Mais, non loin de « pommiers de Sodome », en un désert où « crépuscule et aurore se confondent dans une tristesse égale », un pèlerin raconte l’histoire du moine Sosistrate, cénobite qui « était devenu presque transparent » et « avait atteint la sainteté ». Hélas, quoiqu’il l’ignore, c’est Satan qui lui suggère d’aller libérer « la statue de sel », cette femme de Loth qui fut châtiée par la colère de Yahvé. Il saura ainsi ce que coûte une sacrilège curiosité… Près de Jérusalem, en l’an 1099, la main du chevalier Wilfrid, restée clouée sur la croix, saisit le chef arabe au cou et l’étrangle, avant de devenir une relique…
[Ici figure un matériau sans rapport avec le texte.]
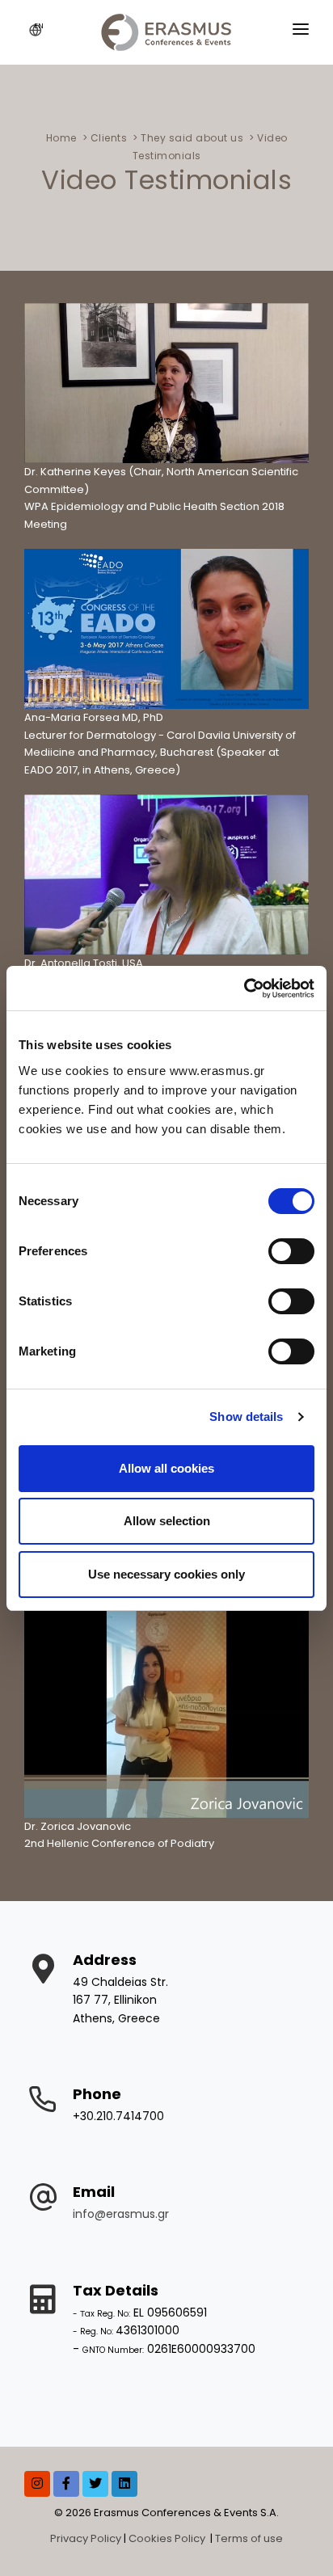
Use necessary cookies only (166, 1574)
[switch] (291, 1251)
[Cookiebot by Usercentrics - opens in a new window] (243, 988)
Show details (246, 1416)
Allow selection (167, 1521)
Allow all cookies (166, 1468)
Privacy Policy (85, 2538)
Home (61, 138)
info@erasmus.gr (121, 2214)
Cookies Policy (168, 2538)
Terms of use (249, 2538)
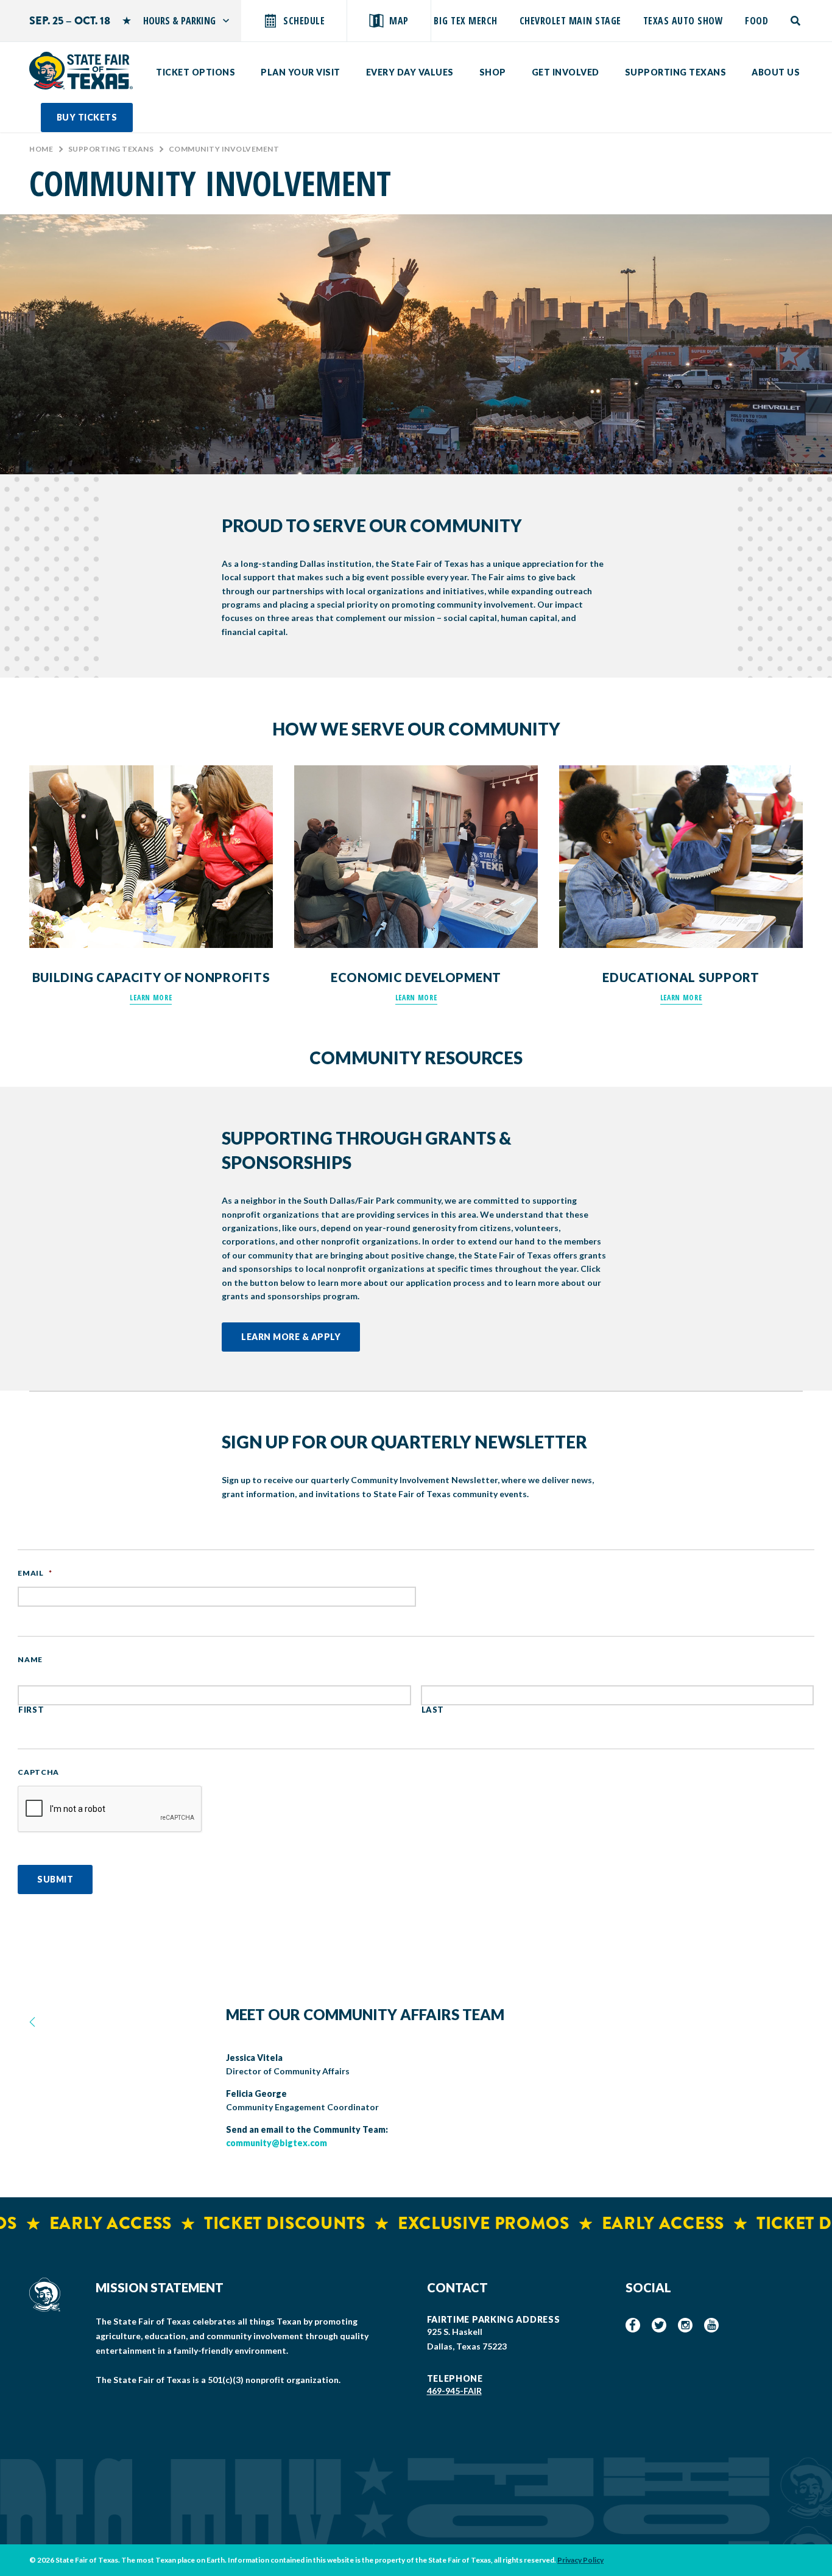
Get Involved (565, 72)
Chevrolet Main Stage (570, 20)
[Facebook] (633, 2325)
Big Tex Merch (466, 20)
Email (35, 1573)
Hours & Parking (179, 20)
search (796, 20)
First (31, 1710)
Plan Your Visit (300, 72)
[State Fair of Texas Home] (81, 70)
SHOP (492, 72)
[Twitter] (659, 2325)
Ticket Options (195, 72)
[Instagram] (685, 2325)
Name (30, 1659)
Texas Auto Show (683, 20)
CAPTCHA (38, 1772)
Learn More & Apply (290, 1337)
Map (399, 20)
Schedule (304, 20)
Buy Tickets (87, 117)
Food (756, 20)
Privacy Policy (580, 2559)
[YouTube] (711, 2325)
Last (433, 1710)
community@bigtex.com (276, 2143)
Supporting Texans (676, 72)
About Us (776, 72)
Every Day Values (410, 72)
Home (41, 148)
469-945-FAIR (454, 2390)
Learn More (151, 998)
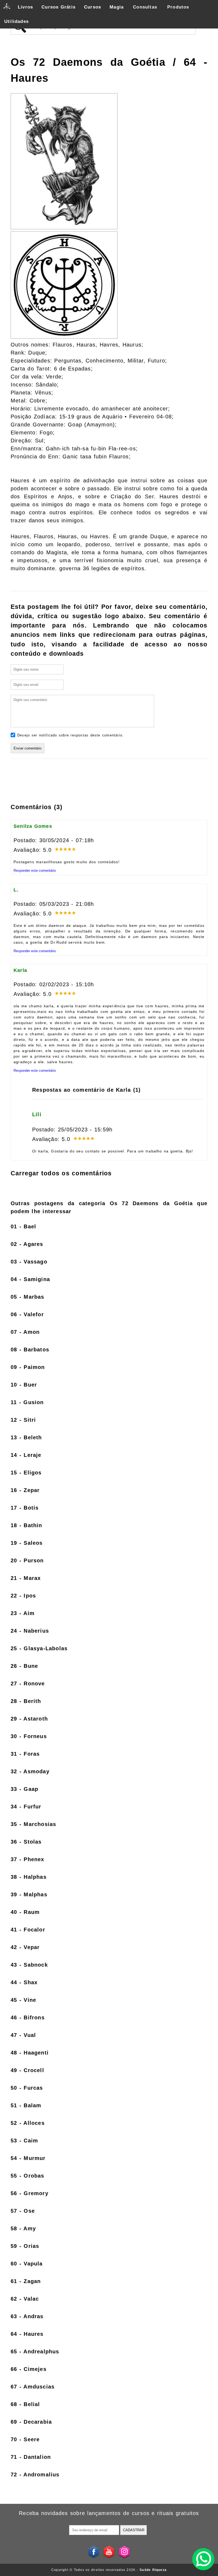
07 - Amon (25, 1332)
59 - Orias (25, 2246)
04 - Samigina (30, 1279)
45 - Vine (23, 2000)
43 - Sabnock (29, 1965)
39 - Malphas (29, 1894)
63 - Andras (27, 2316)
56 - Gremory (29, 2193)
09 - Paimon (28, 1367)
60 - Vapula (27, 2264)
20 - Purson (27, 1560)
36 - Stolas (26, 1842)
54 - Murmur (28, 2158)
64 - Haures (27, 2334)
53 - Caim (24, 2140)
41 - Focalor (28, 1930)
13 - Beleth (26, 1437)
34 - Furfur (26, 1806)
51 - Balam (26, 2105)
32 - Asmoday (30, 1771)
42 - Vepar (25, 1947)
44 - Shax (24, 1982)
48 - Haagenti (30, 2053)
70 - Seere (25, 2439)
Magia (117, 7)
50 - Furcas (27, 2088)
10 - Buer (24, 1385)
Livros (25, 7)
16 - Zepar (25, 1490)
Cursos (92, 7)
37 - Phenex (27, 1859)
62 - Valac (25, 2299)
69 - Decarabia (31, 2422)
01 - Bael (23, 1226)
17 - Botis (25, 1508)
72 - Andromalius (35, 2474)
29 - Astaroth (29, 1719)
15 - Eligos (26, 1473)
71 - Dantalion (31, 2457)
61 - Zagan (26, 2281)
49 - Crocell (27, 2070)
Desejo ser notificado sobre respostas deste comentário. (70, 735)
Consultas (145, 7)
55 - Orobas (27, 2176)
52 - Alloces (28, 2123)
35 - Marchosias (33, 1824)
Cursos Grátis (58, 7)
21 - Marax (26, 1578)
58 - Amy (23, 2228)
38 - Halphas (29, 1877)
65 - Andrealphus (35, 2351)
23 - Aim (23, 1613)
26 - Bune (24, 1666)
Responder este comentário (35, 871)
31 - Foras (25, 1754)
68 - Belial (25, 2404)
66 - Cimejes (29, 2369)
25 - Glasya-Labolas (39, 1648)
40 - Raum (25, 1912)
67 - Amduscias (32, 2387)
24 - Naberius (30, 1631)
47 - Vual (23, 2035)
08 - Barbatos (30, 1349)
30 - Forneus (29, 1736)
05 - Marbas (27, 1297)
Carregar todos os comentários (61, 1173)
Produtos (178, 7)
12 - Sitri (23, 1420)
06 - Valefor (27, 1314)
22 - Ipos (23, 1596)
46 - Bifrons (28, 2017)
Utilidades (16, 21)
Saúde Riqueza (153, 2570)
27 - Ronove (28, 1683)
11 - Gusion (27, 1402)
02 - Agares (27, 1244)
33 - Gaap (24, 1789)
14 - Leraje (26, 1455)
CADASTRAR (133, 2530)
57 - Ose (23, 2211)
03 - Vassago (29, 1262)
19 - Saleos (27, 1543)
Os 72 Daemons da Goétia (92, 62)
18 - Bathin (26, 1525)
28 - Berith (26, 1701)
Plus avant encore, « L’origine du déluge » emprunte le vocabulaire de la chimie, de la géologie et de la zoologie pour décrire un phénomène mythique. L’intrusion cosmique de l’élément aqueux, entraîne l’apparition de créatures improbables. L’une d’entre elle jaillit littéralement de l’évocation d’une medium qui dépeint cette diluvienne révélation : « Au fond de l’évier, gisait, pas plus grande qu’un rat, mais parfaitement formée et magnifique, irradiant mortellement sa blancheur, une petite sirène, morte ».
Peu à peu, l’on voit se tisser des thèmes récurrents, des répons au sens musical du terme, explorant les propriétés du son, les analogies entre l’homme, le singe et le cheval, les expériences paranormales, alors que notre écrivain goûtait le spiritisme, et les explorations fantasmatiques d’un passé légendaire. Mais aussi le fil rouge qui relie les allusions bibliques et chrétiennes, voire mythologiques, qui relèvent du châtiment divin, même en l’absence du dieu.
Rien n’interdit de lire le dernier texte, titré Essai de cosmogonie en dix leçons, comme un récapitulatif des précédents contes, sur le mode du théoricien et conférencier, depuis l’origine de l’univers, en passant par les atomes, jusqu’à « l’intelligence de l’univers » et la « réincarnation humaine ». Bien que l’on se doute que notre conteur ait considéré ces dix exposés fait par un mystérieux discoureur nocturne comme le couronnement de l’édifice, n’est-on pas en droit de penser qu’il s’agit de la partie la plus faible du recueil, en tant qu’il n’a plus la « force étrange » des contes qui le précèdent ?
Ces douze nouvelles, et une novella, car l’Essai de cosmogonie en dix leçons est un peu plus ample, avec une cinquantaine pages à la lisière de l’essai, sont au croisement de l’univers scientifique d’un Jules Verne ou d’un George Herbert Wells et de celui fantastique du Docteur Jekyll et Mister Hyde de Robert Louis Stevenson. La splendeur de la langue (il faut là remercier le traducteur), la puissance de suggestion, le scrupule scientifique et les hardiesses de la spéculation font du nouvelliste un virtuose.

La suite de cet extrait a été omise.